Question

A human body required \(0.01 \mu\) activity of radioactive substance after 24 hours. Half-life of radioactive substane is 6 hours. Then injection of maximum activity of a radioactive suhstance that can he injected is (a) \(0.08\) (b) \(0.04\) (c) \(0.16\) (d) \(0.32\)

Short answer

The maximum injection activity is 0.16 microcuries (option c).

Step-by-step solution

Understand The Problem

We need to find the initial activity of a radioactive substance to be injected, given that its remaining activity is 0.01 microcuries after 24 hours, and the half-life of the substance is 6 hours.

Use The Half-Life Formula

Radioactive decay follows the formula: \[ A = A_0 \times \left(\frac{1}{2}\right)^{\frac{t}{T_{1/2}}} \] where \( A \) is the activity after time \( t \), \( A_0 \) is the initial activity, and \( T_{1/2} \) is the half-life.

Substitute Given Values

We know \( A = 0.01 \ \mu \), \( t = 24 \) hours, and \( T_{1/2} = 6 \) hours.Substitute into the formula:\[ 0.01 = A_0 \times \left(\frac{1}{2}\right)^{\frac{24}{6}} \]

Simplify the Exponent

Calculate the exponent: \( \frac{24}{6} = 4 \). Therefore, the equation becomes:\[ 0.01 = A_0 \times \left(\frac{1}{2}\right)^4 = A_0 \times \frac{1}{16} \]

Solve for Initial Activity

Rearrange the equation to solve for \( A_0 \):\[ A_0 = 0.01 \times 16 = 0.16 \ \mu \]

Key concepts

Half-life Calculation

Understanding the concept of half-life is crucial for calculating how substances decay over time in radioactive decay problems. The half-life is the period it takes for a substance to reduce to half of its initial activity. Let's say you have a substance with a half-life of 6 hours. This means after 6 hours, only half of the original material remains active.

To find out how much of the substance remains after a specific period, you count how many half-lives fit into that time span. For instance, if 24 hours pass, and the half-life is 6 hours, you have gone through 4 half-lives (24 divided by 6 equals 4). At each half-life, the activity of the substance is halved:

• After the first half-life, you have 50% of the initial activity.
• After the second, 25% remains.
• After the third, 12.5% is left.
• And the fourth half-life leaves you with just 6.25%.

This sequential halving process gives insight into how quickly a radioactive substance diminishes over time.

Understanding these decreases helps determine how much of a substance was initially present.

Radioactive Activity

Radioactive activity refers to the rate at which a radioactive substance disintegrates. As we expose a sample to time, its activity decreases exponentially. In practical terms, activity is measured in units called microcuries (µCi), which quantify the disintegration rate. Tracking this activity is fundamental because it tells us the likelihood of decay occurring within a specific nucleus per second.

More activity means more nuclear disintegrations happening.

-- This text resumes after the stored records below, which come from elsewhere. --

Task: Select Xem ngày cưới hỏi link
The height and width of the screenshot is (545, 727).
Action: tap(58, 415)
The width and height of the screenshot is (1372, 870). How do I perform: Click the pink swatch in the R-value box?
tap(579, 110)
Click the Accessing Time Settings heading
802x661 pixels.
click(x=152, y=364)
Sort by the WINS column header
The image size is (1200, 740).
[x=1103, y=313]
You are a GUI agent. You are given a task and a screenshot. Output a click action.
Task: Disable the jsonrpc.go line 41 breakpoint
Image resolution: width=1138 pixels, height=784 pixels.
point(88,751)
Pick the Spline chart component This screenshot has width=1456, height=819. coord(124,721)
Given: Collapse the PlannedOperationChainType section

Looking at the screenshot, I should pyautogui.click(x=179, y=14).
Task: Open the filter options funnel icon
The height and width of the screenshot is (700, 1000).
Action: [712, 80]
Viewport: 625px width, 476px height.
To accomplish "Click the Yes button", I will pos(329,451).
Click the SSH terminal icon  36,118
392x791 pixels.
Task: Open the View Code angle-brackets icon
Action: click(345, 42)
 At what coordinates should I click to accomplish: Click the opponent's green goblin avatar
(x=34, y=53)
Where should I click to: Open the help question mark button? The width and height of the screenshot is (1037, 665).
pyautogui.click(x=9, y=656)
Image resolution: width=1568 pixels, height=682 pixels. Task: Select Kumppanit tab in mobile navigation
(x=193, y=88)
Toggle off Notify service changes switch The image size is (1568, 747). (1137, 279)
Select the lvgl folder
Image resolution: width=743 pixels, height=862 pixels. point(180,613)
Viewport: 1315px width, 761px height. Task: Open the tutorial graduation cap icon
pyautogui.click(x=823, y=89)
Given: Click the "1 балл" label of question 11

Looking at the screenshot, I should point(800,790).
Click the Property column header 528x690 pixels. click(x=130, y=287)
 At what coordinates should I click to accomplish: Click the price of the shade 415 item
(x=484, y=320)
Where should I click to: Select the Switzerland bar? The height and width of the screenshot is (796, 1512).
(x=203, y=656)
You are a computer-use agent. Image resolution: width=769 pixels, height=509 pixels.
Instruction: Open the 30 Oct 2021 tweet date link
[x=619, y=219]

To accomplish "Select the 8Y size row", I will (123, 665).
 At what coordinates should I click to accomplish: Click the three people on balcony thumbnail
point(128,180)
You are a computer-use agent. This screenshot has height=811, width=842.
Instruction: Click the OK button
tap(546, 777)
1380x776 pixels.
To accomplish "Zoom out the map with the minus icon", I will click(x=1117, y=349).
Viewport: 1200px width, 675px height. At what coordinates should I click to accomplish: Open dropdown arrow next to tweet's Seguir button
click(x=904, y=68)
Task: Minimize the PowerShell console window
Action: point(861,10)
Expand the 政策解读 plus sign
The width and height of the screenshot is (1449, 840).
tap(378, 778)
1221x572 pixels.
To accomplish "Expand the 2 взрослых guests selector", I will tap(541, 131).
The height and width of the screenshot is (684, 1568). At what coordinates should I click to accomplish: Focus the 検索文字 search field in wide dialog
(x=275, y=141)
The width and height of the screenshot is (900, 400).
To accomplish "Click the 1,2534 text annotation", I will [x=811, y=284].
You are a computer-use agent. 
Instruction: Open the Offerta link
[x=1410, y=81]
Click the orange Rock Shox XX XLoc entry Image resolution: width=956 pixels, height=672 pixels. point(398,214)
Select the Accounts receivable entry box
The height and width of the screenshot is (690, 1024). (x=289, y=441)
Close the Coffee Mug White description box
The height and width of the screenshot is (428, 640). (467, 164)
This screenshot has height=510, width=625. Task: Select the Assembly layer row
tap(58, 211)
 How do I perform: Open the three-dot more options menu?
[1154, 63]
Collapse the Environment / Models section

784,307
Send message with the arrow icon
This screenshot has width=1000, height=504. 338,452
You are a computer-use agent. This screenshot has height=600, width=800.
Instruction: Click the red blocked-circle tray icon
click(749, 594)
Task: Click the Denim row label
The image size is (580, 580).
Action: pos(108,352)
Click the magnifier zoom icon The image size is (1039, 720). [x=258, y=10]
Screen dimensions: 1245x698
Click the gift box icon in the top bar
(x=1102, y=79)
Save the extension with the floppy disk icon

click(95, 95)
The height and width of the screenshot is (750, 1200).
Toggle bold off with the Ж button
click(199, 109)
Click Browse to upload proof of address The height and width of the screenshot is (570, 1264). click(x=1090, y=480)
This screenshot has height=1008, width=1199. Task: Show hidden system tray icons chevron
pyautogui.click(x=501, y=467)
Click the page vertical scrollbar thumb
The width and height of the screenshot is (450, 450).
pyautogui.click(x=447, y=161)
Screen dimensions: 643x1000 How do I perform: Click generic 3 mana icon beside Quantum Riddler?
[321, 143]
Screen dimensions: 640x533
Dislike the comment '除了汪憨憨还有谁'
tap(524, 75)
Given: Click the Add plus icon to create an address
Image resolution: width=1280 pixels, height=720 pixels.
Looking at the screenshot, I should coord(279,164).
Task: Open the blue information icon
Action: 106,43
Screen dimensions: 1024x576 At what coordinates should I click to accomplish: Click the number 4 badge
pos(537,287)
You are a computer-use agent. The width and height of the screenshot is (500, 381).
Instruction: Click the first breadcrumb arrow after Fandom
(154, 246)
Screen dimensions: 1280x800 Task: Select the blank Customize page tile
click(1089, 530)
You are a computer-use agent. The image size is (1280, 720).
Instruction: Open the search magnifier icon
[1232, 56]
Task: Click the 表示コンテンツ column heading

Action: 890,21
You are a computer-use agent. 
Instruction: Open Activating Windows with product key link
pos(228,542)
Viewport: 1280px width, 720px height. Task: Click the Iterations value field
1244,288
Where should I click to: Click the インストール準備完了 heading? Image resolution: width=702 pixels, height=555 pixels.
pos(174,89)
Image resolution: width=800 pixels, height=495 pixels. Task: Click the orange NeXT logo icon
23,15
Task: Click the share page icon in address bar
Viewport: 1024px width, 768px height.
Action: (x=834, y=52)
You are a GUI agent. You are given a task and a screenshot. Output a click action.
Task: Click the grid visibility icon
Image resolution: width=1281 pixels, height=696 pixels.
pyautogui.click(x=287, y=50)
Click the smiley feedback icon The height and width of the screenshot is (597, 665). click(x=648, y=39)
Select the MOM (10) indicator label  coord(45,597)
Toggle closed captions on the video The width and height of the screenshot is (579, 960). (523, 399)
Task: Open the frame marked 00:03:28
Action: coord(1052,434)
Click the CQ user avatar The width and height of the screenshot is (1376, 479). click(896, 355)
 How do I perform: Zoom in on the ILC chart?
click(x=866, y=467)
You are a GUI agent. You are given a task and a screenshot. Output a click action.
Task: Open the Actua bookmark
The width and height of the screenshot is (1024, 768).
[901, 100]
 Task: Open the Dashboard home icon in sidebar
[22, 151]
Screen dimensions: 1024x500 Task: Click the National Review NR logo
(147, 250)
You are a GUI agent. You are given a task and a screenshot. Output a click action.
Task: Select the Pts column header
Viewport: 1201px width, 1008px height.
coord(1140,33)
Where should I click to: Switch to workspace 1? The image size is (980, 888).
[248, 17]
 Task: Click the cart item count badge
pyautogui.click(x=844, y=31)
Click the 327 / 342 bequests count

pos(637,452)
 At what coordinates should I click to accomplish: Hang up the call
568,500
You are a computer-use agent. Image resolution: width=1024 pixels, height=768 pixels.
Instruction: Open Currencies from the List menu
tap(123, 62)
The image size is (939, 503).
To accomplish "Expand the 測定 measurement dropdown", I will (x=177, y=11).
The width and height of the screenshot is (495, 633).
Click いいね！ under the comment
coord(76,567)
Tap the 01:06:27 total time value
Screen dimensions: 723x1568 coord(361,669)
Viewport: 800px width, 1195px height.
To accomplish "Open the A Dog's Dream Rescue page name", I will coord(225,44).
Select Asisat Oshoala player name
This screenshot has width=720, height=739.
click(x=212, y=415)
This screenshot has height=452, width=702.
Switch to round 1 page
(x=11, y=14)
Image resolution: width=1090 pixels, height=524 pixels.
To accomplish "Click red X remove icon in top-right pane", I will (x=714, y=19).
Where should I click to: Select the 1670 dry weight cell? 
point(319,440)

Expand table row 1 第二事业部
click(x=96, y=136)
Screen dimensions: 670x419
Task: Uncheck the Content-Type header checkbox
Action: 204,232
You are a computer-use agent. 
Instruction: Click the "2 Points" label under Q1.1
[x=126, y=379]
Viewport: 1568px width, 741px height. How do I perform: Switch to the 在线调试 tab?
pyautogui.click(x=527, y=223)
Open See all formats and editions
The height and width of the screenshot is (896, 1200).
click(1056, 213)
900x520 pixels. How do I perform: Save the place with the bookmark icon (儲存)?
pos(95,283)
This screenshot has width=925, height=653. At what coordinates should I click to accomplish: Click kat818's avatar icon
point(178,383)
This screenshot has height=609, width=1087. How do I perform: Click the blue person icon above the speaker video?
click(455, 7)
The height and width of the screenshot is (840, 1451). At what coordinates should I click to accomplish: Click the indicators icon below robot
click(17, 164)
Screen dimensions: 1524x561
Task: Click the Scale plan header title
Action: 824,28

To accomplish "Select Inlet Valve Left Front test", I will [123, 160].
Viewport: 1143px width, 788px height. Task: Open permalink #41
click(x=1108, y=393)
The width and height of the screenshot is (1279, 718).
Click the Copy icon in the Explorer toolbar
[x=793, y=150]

When working with materials in radioactive decay problems, one often needs to decide on starting activity levels that ensure safety and efficiency. For example, when deciding on how much radioactive material to inject into a patient, doctors need to calculate how the activity level will decrease over time to arrive at a safe yet effective amount.

Once the target activity level is known, calculations can ensure the initial dose is adequate to maintain therapeutic effectiveness while avoiding unnecessary exposure.

Exponential Decay Formula

The exponential decay formula is vital for predicting how the quantity of a radioactive substance changes over time. This formula is given by: \[ A = A_0 \times \left(\frac{1}{2}\right)^{\frac{t}{T_{1/2}}} \]where:

• \( A \) is the activity after time \( t \).
• \( A_0 \) is the initial activity.
• \( T_{1/2} \) is the half-life of the substance.

By plugging the known values into this equation, you can calculate the remaining activity at any given point in time.

Let's apply this with an example: Suppose you need to have 0.01 µCi of a material after 24 hours, and its half-life is 6 hours. Using four half-lives in this time span (24 divided by 6), apply the formula to backtrack the necessary initial activity. The remaining activity becomes a simple fraction of the original: \( \frac{1}{16} \) of the original value.

Adjust the initial value accordingly by multiplying the desired activity by the inverse of the survival fraction to find the starting point. This calculation indicates how to distribute a substance timely and helps secure the desired end result effectively.